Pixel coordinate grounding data
⟨

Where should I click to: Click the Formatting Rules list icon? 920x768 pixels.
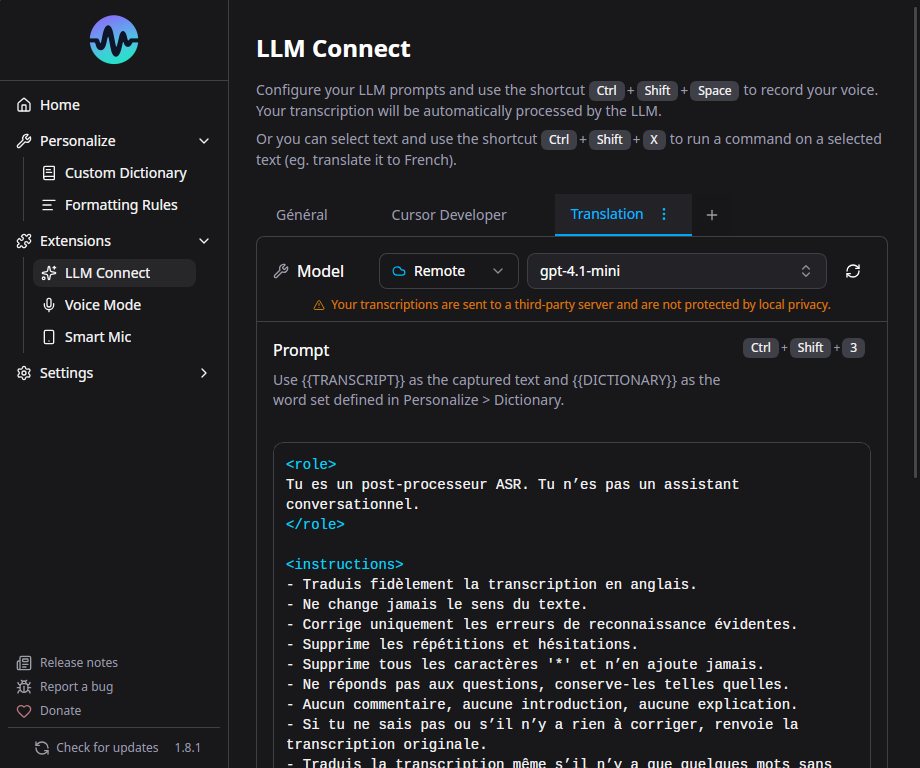click(x=48, y=204)

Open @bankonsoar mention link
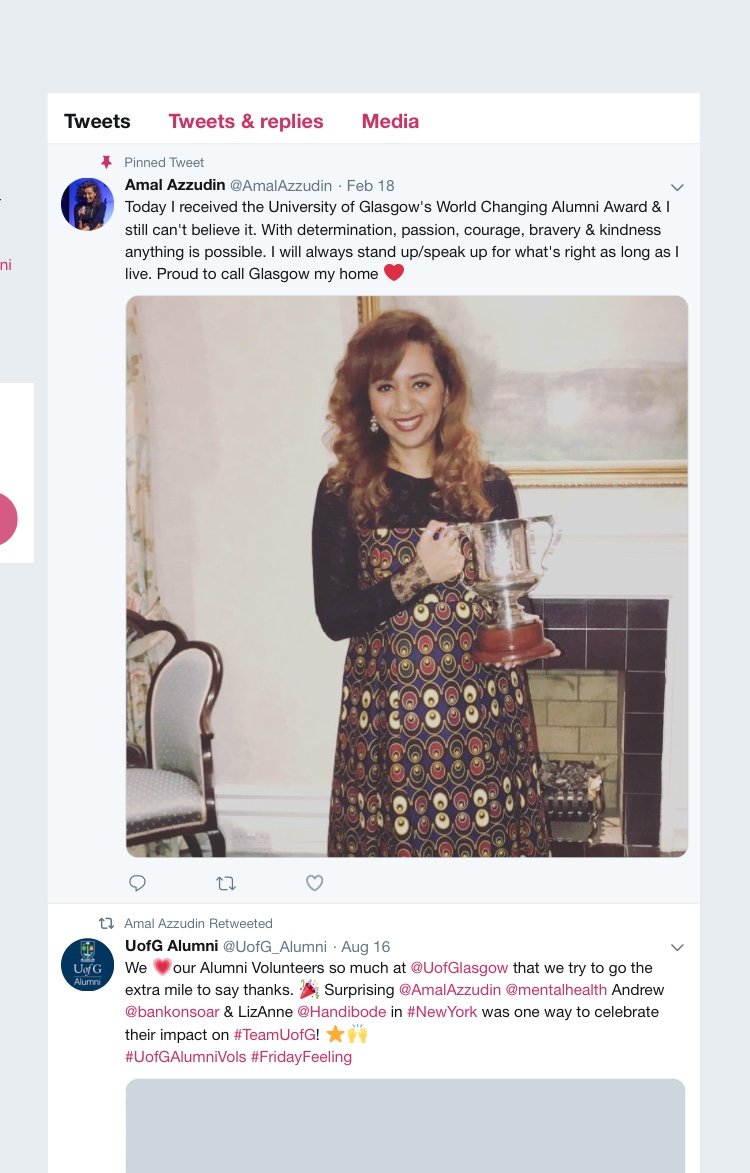[172, 1011]
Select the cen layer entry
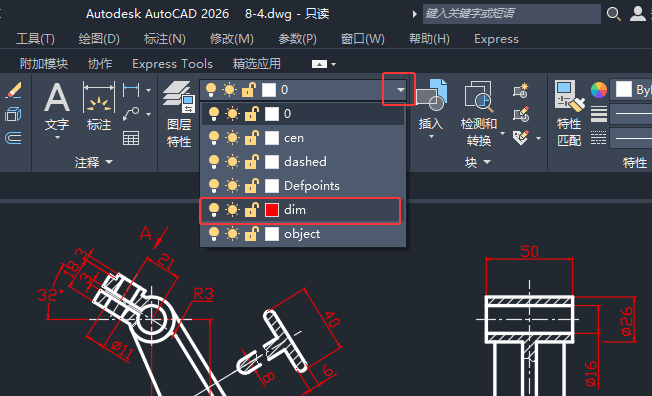 (303, 138)
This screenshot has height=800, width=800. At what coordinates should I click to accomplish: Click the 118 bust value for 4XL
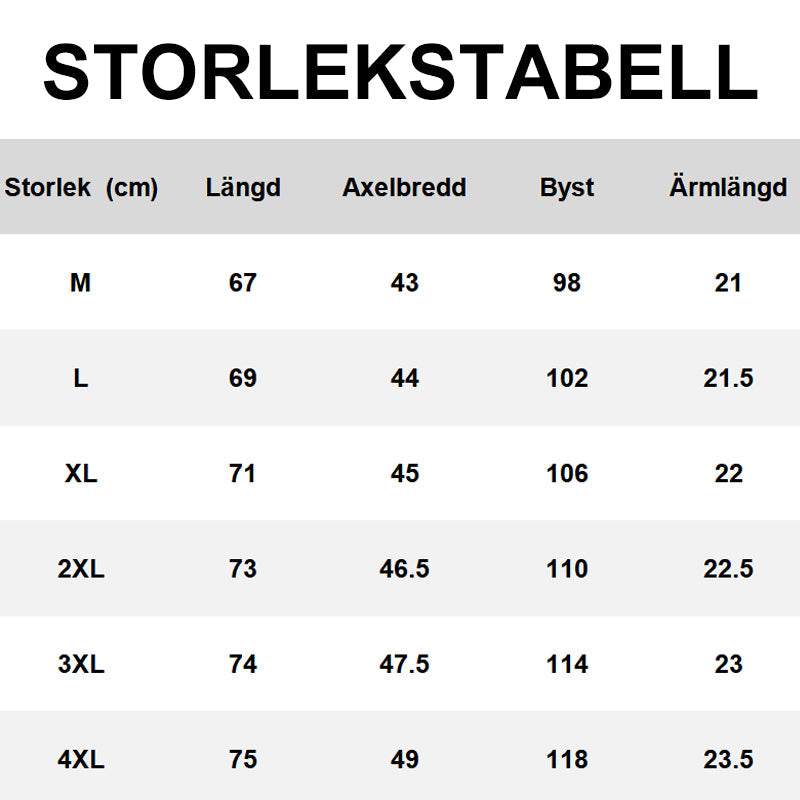(567, 760)
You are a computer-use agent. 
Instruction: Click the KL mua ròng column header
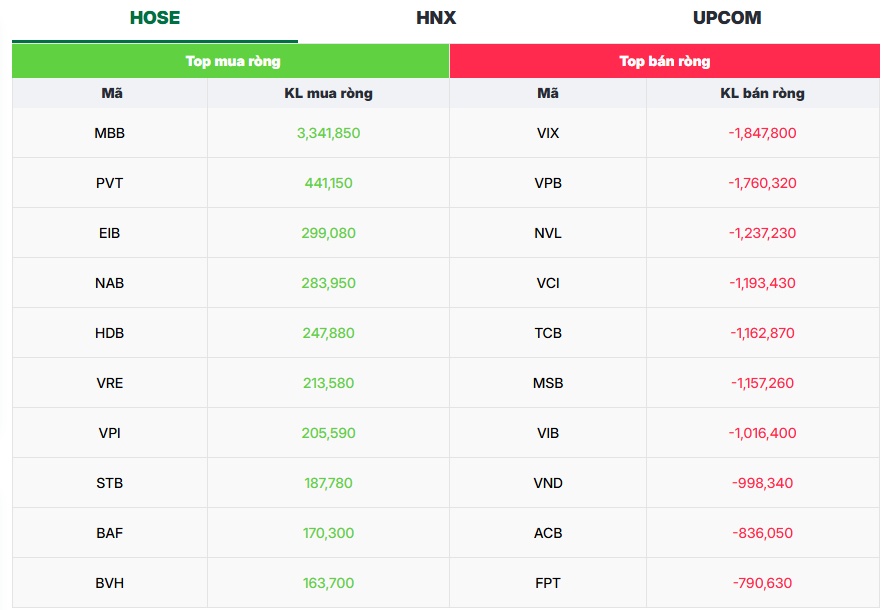click(x=328, y=93)
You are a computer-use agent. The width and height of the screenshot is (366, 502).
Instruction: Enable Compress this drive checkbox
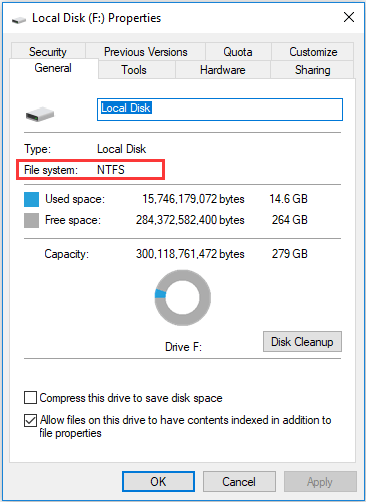tap(30, 398)
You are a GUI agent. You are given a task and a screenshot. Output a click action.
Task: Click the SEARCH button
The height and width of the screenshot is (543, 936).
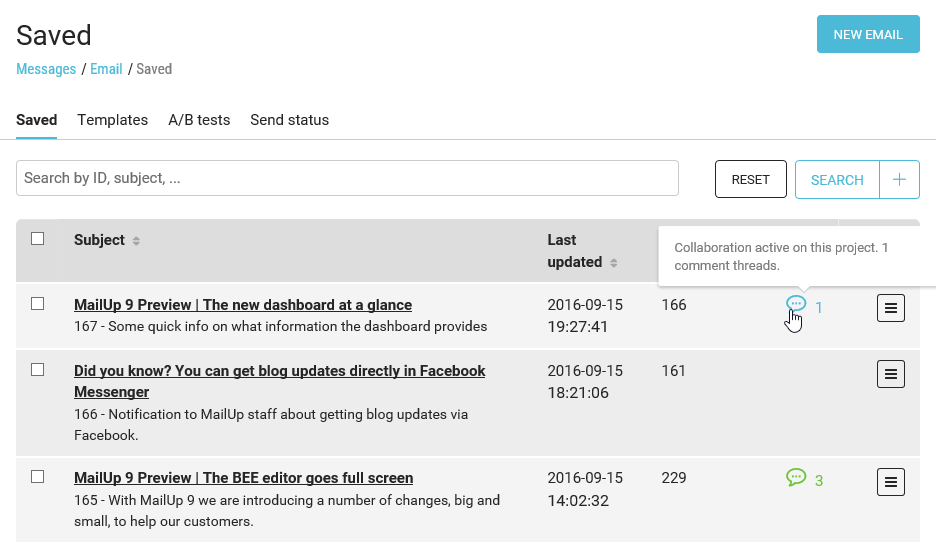837,180
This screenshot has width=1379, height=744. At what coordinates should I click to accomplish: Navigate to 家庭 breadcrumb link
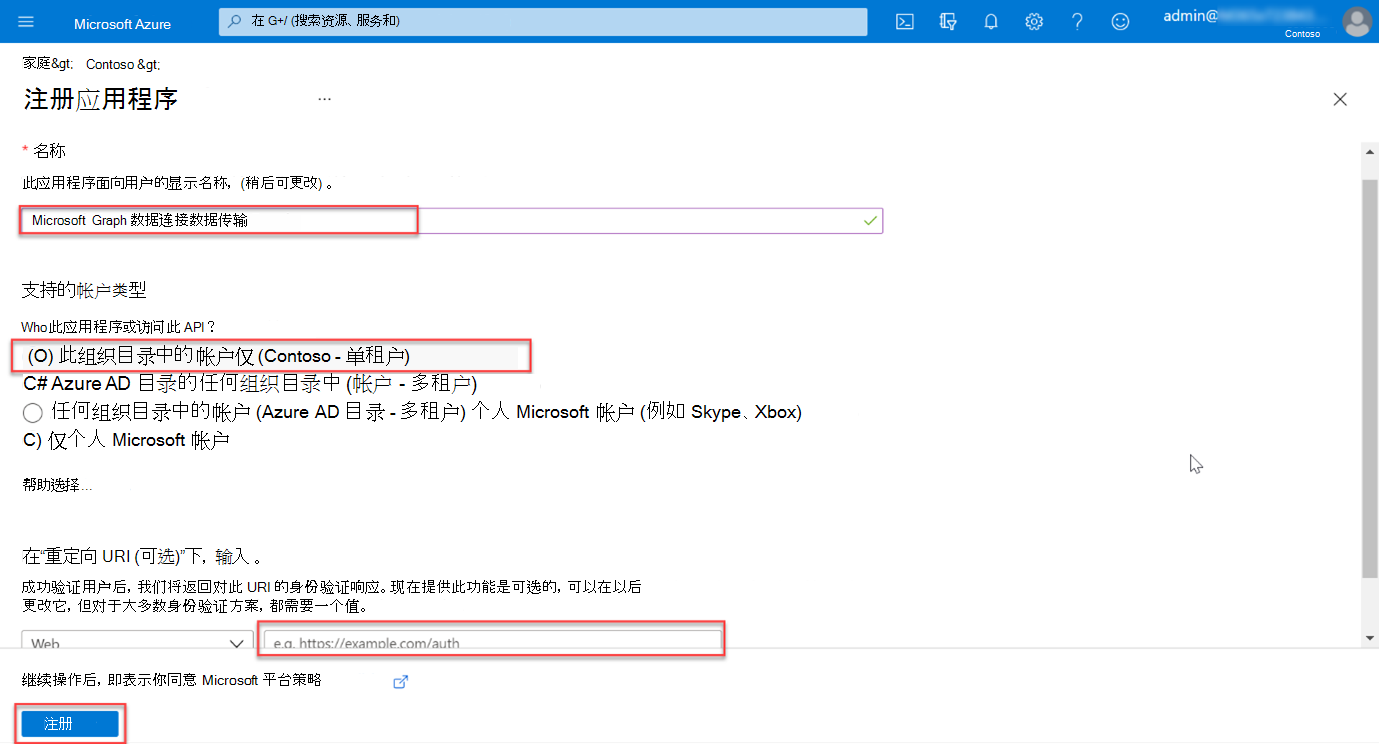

⟩

Find the line that contains "This screenshot has height=800, width=800.", then write out that line and each one after it, exactly and with nothing else, through the end of the entries above, without the pictures.

TASK RESULT
This screenshot has height=800, width=800. At what coordinates should I click to accomplish: Click the 118 bust value for 4XL
(567, 760)
You are a computer-use agent. 
Instruction: Click the KL mua ròng column header
click(x=328, y=93)
You are a computer-use agent. The width and height of the screenshot is (366, 502).
Instruction: Enable Compress this drive checkbox
tap(30, 398)
You are a GUI agent. You are given a task and a screenshot. Output a click action.
Task: Click the SEARCH button
The height and width of the screenshot is (543, 936).
837,180
This screenshot has width=1379, height=744. At what coordinates should I click to accomplish: Navigate to 家庭 breadcrumb link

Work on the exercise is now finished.